Aim =>
Reproduce all of the lines below without any changes.
-*-*-
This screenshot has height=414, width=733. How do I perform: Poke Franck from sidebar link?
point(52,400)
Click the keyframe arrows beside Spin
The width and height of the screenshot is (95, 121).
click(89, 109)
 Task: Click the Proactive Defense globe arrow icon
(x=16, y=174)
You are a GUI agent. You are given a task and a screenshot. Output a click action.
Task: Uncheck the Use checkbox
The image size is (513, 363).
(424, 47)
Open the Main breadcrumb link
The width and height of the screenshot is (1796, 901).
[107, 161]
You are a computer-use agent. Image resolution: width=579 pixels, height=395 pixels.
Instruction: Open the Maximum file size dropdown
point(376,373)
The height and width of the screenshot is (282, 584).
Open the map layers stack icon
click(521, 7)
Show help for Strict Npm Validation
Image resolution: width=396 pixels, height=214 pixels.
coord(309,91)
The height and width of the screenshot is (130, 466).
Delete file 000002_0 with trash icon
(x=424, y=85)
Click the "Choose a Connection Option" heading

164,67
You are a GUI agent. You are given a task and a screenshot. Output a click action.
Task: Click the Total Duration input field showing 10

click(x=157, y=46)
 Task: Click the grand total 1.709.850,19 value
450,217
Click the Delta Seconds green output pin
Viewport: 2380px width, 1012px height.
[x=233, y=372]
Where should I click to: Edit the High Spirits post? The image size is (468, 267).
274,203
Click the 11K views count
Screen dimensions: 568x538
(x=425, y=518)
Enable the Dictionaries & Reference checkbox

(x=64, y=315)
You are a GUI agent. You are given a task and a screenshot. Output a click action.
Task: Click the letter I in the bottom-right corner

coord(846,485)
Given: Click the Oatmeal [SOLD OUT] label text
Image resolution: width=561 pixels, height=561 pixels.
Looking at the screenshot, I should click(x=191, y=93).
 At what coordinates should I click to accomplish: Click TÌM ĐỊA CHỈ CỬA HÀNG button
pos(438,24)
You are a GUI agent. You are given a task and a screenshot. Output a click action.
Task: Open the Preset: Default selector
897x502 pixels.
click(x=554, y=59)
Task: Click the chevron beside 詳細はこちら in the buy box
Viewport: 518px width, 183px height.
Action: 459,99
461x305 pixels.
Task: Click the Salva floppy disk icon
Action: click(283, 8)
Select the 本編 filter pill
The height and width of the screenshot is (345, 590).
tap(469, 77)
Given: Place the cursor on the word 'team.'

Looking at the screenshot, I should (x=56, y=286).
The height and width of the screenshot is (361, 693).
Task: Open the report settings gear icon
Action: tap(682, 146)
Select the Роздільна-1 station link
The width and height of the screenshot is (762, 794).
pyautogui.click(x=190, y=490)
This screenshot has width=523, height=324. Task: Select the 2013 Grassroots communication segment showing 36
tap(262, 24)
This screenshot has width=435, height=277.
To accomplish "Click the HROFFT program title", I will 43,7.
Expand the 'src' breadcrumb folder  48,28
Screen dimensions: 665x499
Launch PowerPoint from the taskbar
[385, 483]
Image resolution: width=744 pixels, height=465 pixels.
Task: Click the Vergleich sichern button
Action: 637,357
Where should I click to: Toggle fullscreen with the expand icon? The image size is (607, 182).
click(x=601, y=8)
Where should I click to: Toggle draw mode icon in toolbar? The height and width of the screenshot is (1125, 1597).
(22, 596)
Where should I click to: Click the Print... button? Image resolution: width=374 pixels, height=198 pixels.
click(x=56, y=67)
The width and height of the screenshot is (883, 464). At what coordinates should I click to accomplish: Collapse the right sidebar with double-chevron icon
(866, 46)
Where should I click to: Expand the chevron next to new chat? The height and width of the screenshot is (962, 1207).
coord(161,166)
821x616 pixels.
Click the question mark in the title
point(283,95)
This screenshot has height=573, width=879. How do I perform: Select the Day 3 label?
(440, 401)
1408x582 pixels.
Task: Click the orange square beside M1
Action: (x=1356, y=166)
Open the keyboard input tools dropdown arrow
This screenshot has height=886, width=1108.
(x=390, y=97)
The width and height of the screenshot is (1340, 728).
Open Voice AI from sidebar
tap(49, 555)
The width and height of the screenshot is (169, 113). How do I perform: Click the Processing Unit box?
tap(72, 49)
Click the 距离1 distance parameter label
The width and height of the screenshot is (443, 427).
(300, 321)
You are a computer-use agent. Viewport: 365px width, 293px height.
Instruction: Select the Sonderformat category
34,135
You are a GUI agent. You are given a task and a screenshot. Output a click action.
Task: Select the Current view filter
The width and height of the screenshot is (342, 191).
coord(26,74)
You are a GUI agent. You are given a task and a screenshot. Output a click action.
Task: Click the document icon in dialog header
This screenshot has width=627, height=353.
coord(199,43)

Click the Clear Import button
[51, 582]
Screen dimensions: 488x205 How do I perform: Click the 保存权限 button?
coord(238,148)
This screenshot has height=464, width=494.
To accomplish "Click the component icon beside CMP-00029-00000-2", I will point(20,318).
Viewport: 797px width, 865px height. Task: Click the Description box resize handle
-*-*-
Result of the task =>
This screenshot has height=414, width=733. How do I perform: Poke Franck from sidebar link?
point(52,400)
Click the keyframe arrows beside Spin
The width and height of the screenshot is (95, 121).
click(89, 109)
 Task: Click the Proactive Defense globe arrow icon
(x=16, y=174)
You are a GUI agent. You are given a task and a screenshot. Output a click action.
Task: Uncheck the Use checkbox
The image size is (513, 363).
(424, 47)
Open the Main breadcrumb link
The width and height of the screenshot is (1796, 901).
[107, 161]
You are a computer-use agent. Image resolution: width=579 pixels, height=395 pixels.
Instruction: Open the Maximum file size dropdown
point(376,373)
The height and width of the screenshot is (282, 584).
Open the map layers stack icon
click(521, 7)
Show help for Strict Npm Validation
Image resolution: width=396 pixels, height=214 pixels.
coord(309,91)
The height and width of the screenshot is (130, 466).
Delete file 000002_0 with trash icon
(x=424, y=85)
Click the "Choose a Connection Option" heading

164,67
You are a GUI agent. You are given a task and a screenshot. Output a click action.
Task: Click the Total Duration input field showing 10

click(x=157, y=46)
 Task: Click the grand total 1.709.850,19 value
450,217
Click the Delta Seconds green output pin
Viewport: 2380px width, 1012px height.
[x=233, y=372]
Where should I click to: Edit the High Spirits post? The image size is (468, 267).
274,203
Click the 11K views count
Screen dimensions: 568x538
(x=425, y=518)
Enable the Dictionaries & Reference checkbox

(x=64, y=315)
You are a GUI agent. You are given a task and a screenshot. Output a click action.
Task: Click the letter I in the bottom-right corner

coord(846,485)
Given: Click the Oatmeal [SOLD OUT] label text
Image resolution: width=561 pixels, height=561 pixels.
Looking at the screenshot, I should click(x=191, y=93).
 At what coordinates should I click to accomplish: Click TÌM ĐỊA CHỈ CỬA HÀNG button
pos(438,24)
You are a GUI agent. You are given a task and a screenshot. Output a click action.
Task: Open the Preset: Default selector
897x502 pixels.
click(x=554, y=59)
Task: Click the chevron beside 詳細はこちら in the buy box
Viewport: 518px width, 183px height.
Action: 459,99
461x305 pixels.
Task: Click the Salva floppy disk icon
Action: click(283, 8)
Select the 本編 filter pill
The height and width of the screenshot is (345, 590).
tap(469, 77)
Given: Place the cursor on the word 'team.'

Looking at the screenshot, I should (x=56, y=286).
The height and width of the screenshot is (361, 693).
Task: Open the report settings gear icon
Action: tap(682, 146)
Select the Роздільна-1 station link
The width and height of the screenshot is (762, 794).
pyautogui.click(x=190, y=490)
This screenshot has width=523, height=324. Task: Select the 2013 Grassroots communication segment showing 36
tap(262, 24)
This screenshot has width=435, height=277.
To accomplish "Click the HROFFT program title", I will 43,7.
Expand the 'src' breadcrumb folder  48,28
Screen dimensions: 665x499
Launch PowerPoint from the taskbar
[385, 483]
Image resolution: width=744 pixels, height=465 pixels.
Task: Click the Vergleich sichern button
Action: 637,357
Where should I click to: Toggle fullscreen with the expand icon? The image size is (607, 182).
click(x=601, y=8)
Where should I click to: Toggle draw mode icon in toolbar? The height and width of the screenshot is (1125, 1597).
(22, 596)
Where should I click to: Click the Print... button? Image resolution: width=374 pixels, height=198 pixels.
click(x=56, y=67)
The width and height of the screenshot is (883, 464). At what coordinates should I click to accomplish: Collapse the right sidebar with double-chevron icon
(866, 46)
Where should I click to: Expand the chevron next to new chat? The height and width of the screenshot is (962, 1207).
coord(161,166)
821x616 pixels.
Click the question mark in the title
point(283,95)
This screenshot has height=573, width=879. How do I perform: Select the Day 3 label?
(440, 401)
1408x582 pixels.
Task: Click the orange square beside M1
Action: (x=1356, y=166)
Open the keyboard input tools dropdown arrow
This screenshot has height=886, width=1108.
(x=390, y=97)
The width and height of the screenshot is (1340, 728).
Open Voice AI from sidebar
tap(49, 555)
The width and height of the screenshot is (169, 113). How do I perform: Click the Processing Unit box?
tap(72, 49)
Click the 距离1 distance parameter label
The width and height of the screenshot is (443, 427).
(300, 321)
You are a computer-use agent. Viewport: 365px width, 293px height.
Instruction: Select the Sonderformat category
34,135
You are a GUI agent. You are given a task and a screenshot. Output a click action.
Task: Select the Current view filter
The width and height of the screenshot is (342, 191).
coord(26,74)
You are a GUI agent. You are given a task and a screenshot. Output a click action.
Task: Click the document icon in dialog header
This screenshot has width=627, height=353.
coord(199,43)

Click the Clear Import button
[51, 582]
Screen dimensions: 488x205 How do I perform: Click the 保存权限 button?
coord(238,148)
This screenshot has height=464, width=494.
To accomplish "Click the component icon beside CMP-00029-00000-2", I will point(20,318).
Viewport: 797px width, 865px height. Task: Click the Description box resize handle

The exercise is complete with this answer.